(Stored items)
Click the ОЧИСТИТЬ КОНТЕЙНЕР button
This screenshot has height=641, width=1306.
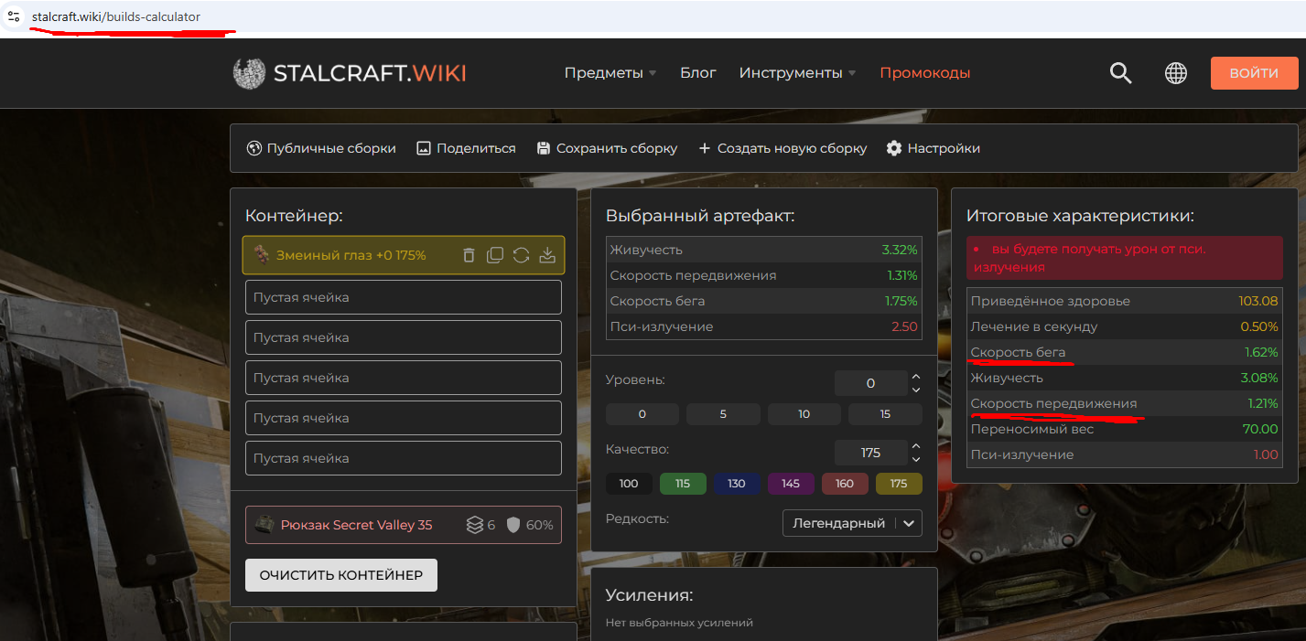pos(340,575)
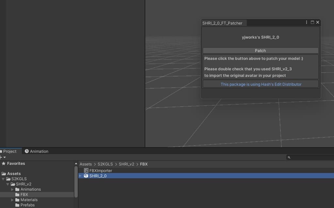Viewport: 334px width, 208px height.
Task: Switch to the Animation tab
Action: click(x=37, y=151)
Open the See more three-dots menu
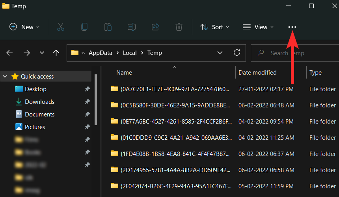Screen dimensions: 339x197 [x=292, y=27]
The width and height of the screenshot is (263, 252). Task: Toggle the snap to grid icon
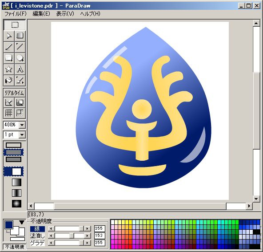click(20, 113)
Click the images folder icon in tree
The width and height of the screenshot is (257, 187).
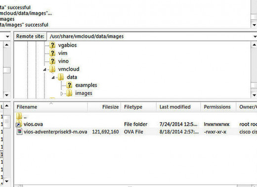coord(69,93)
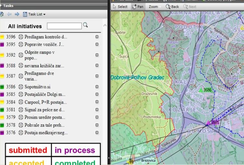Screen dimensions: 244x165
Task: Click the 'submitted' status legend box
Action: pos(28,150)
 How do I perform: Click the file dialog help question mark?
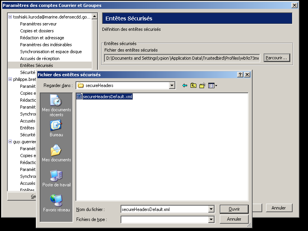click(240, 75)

--

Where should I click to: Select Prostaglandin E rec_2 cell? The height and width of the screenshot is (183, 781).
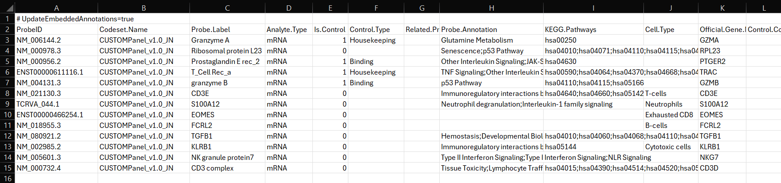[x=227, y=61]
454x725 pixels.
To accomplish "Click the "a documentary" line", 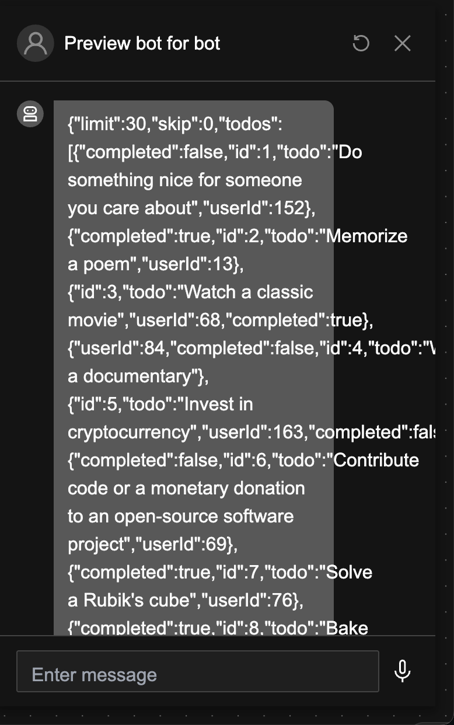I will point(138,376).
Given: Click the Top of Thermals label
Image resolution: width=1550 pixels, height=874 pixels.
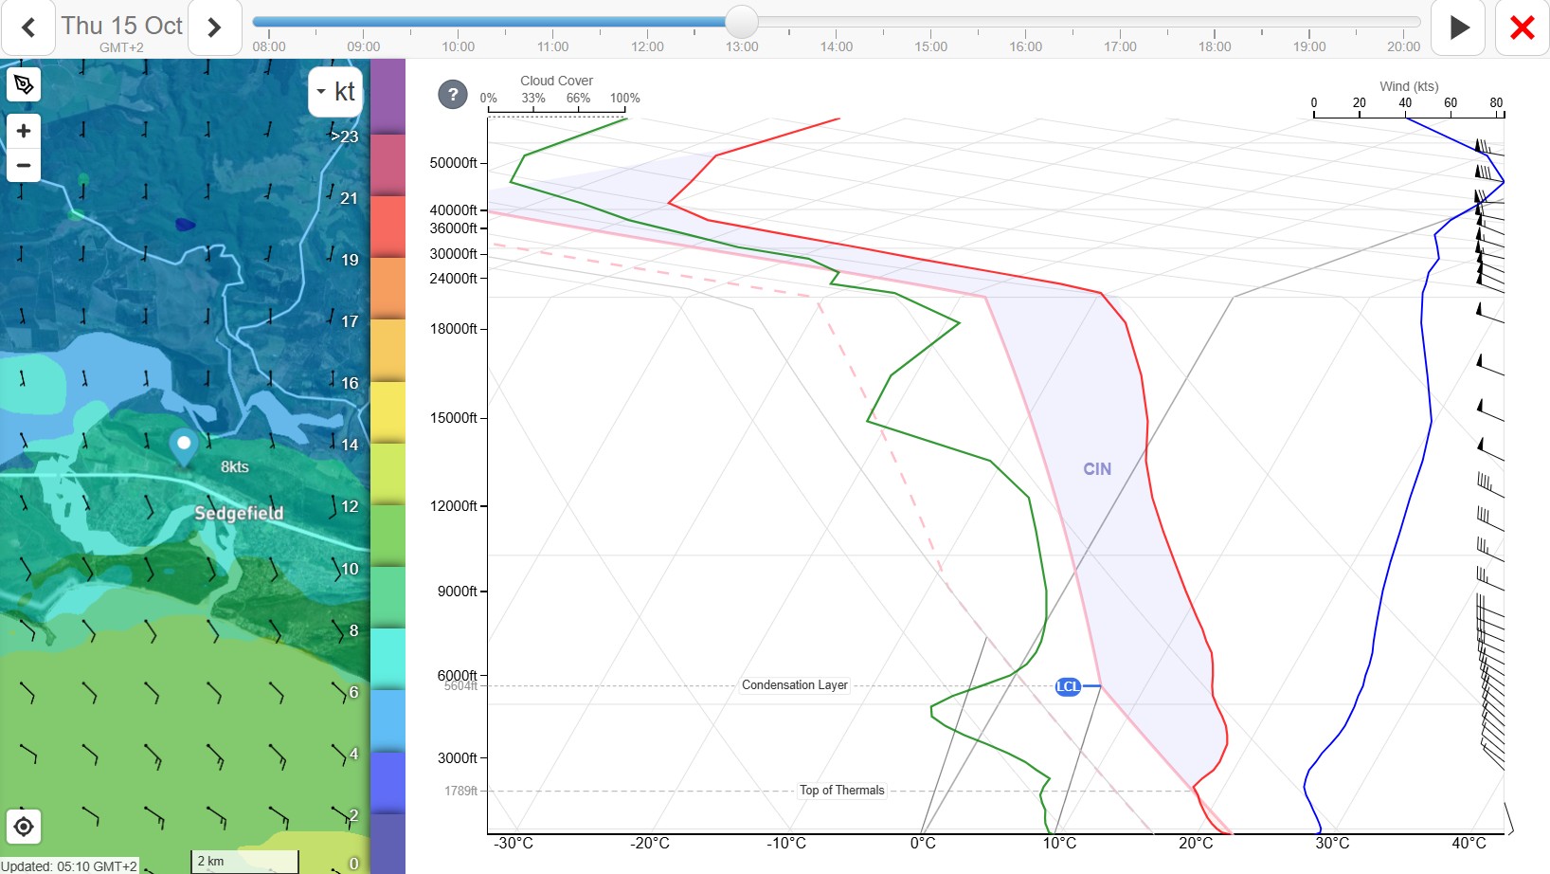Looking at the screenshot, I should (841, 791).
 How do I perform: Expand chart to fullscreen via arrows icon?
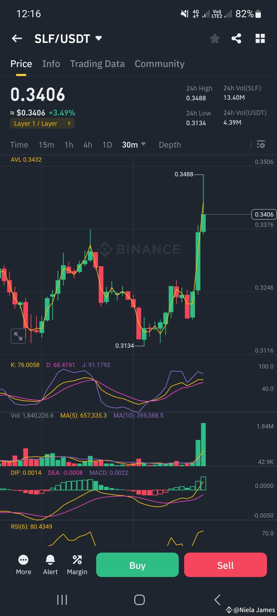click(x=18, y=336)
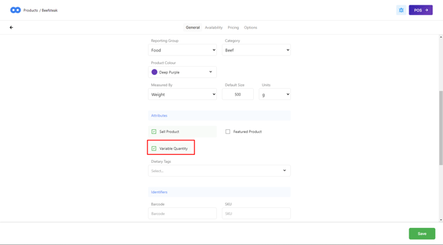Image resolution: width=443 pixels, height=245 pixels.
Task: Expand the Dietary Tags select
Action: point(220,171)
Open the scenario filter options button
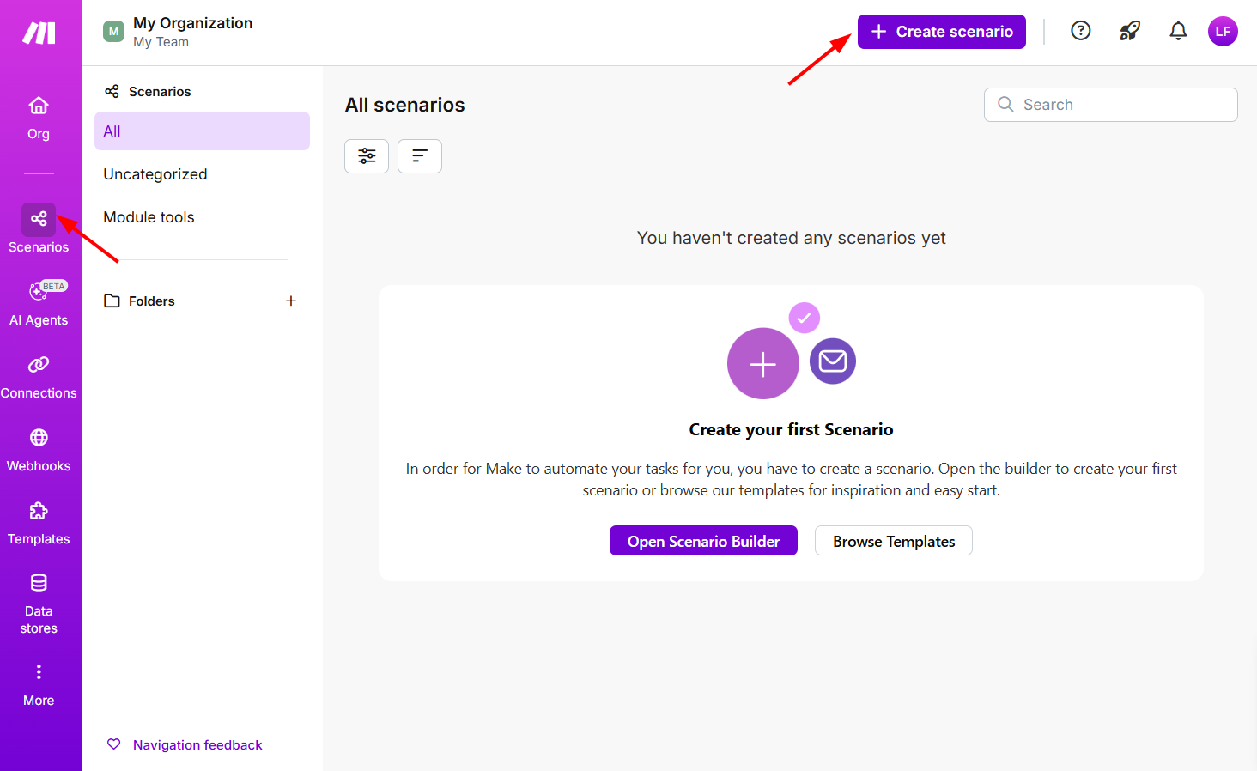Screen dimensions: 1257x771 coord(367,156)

--

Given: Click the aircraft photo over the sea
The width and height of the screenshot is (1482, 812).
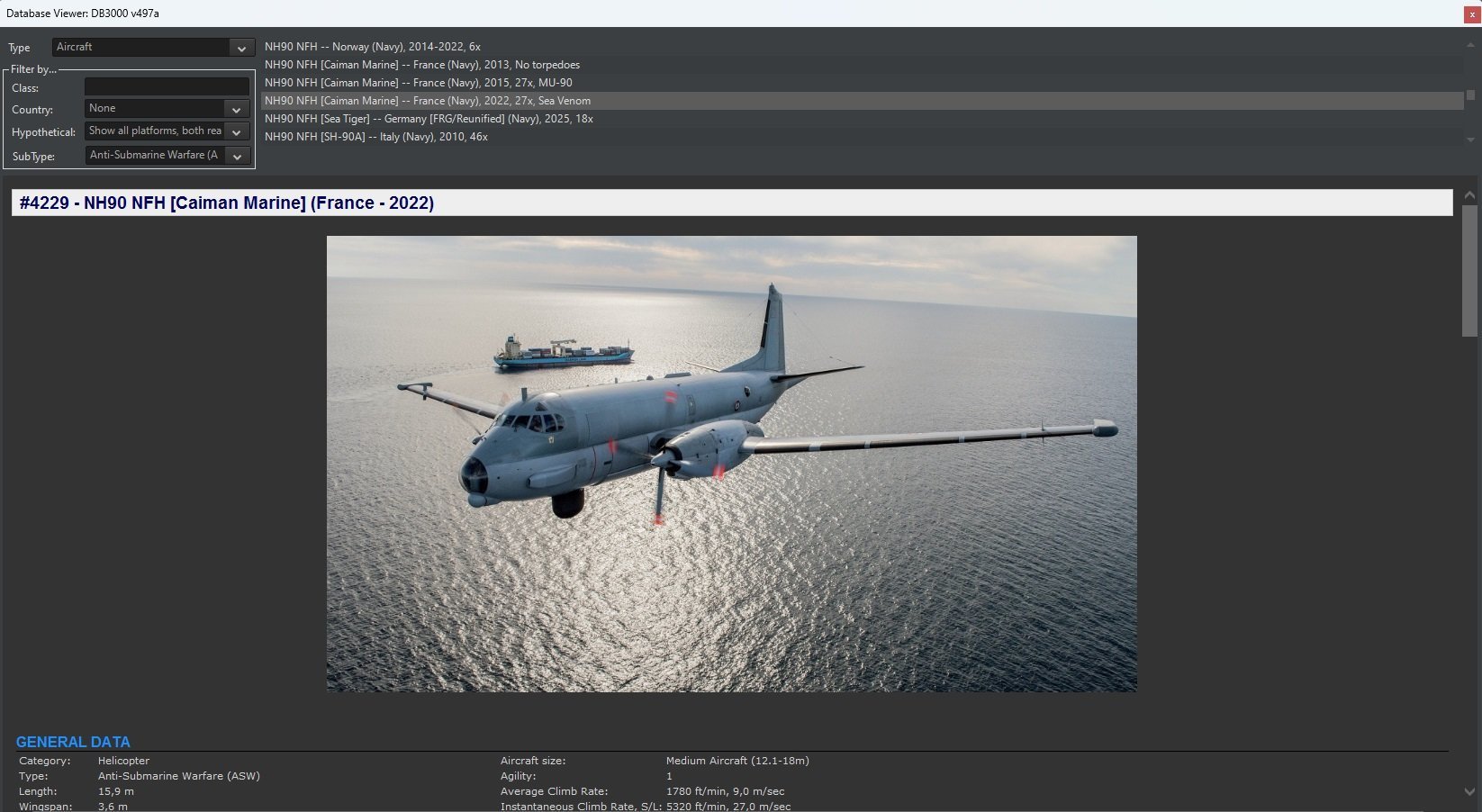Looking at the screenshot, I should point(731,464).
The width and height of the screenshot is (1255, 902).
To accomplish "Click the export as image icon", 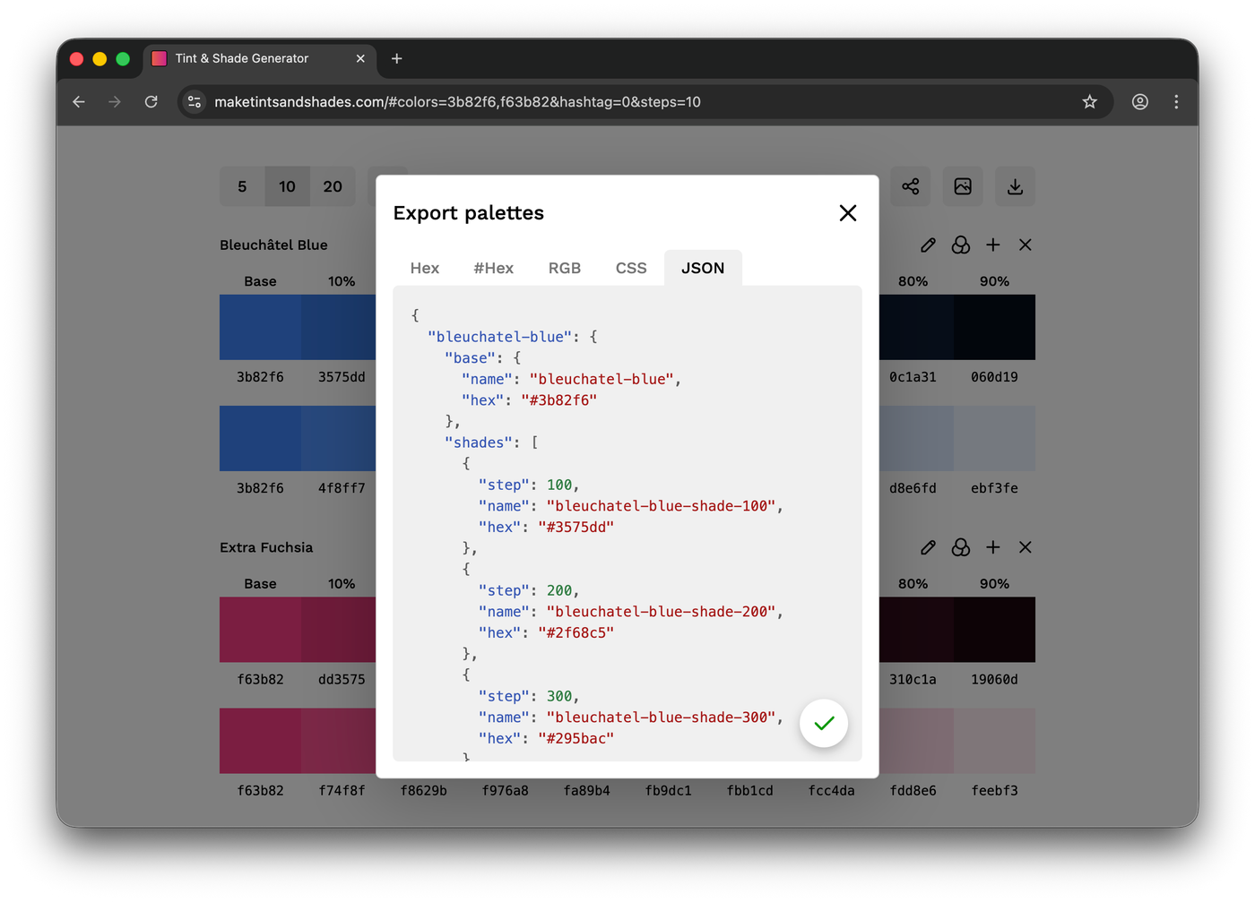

_Task objective:_
Filter the entries down to the lines that include the string "Given".

_Your response:_
Given: Click the Top of Thermals label
Given: Click the aircraft photo over the sea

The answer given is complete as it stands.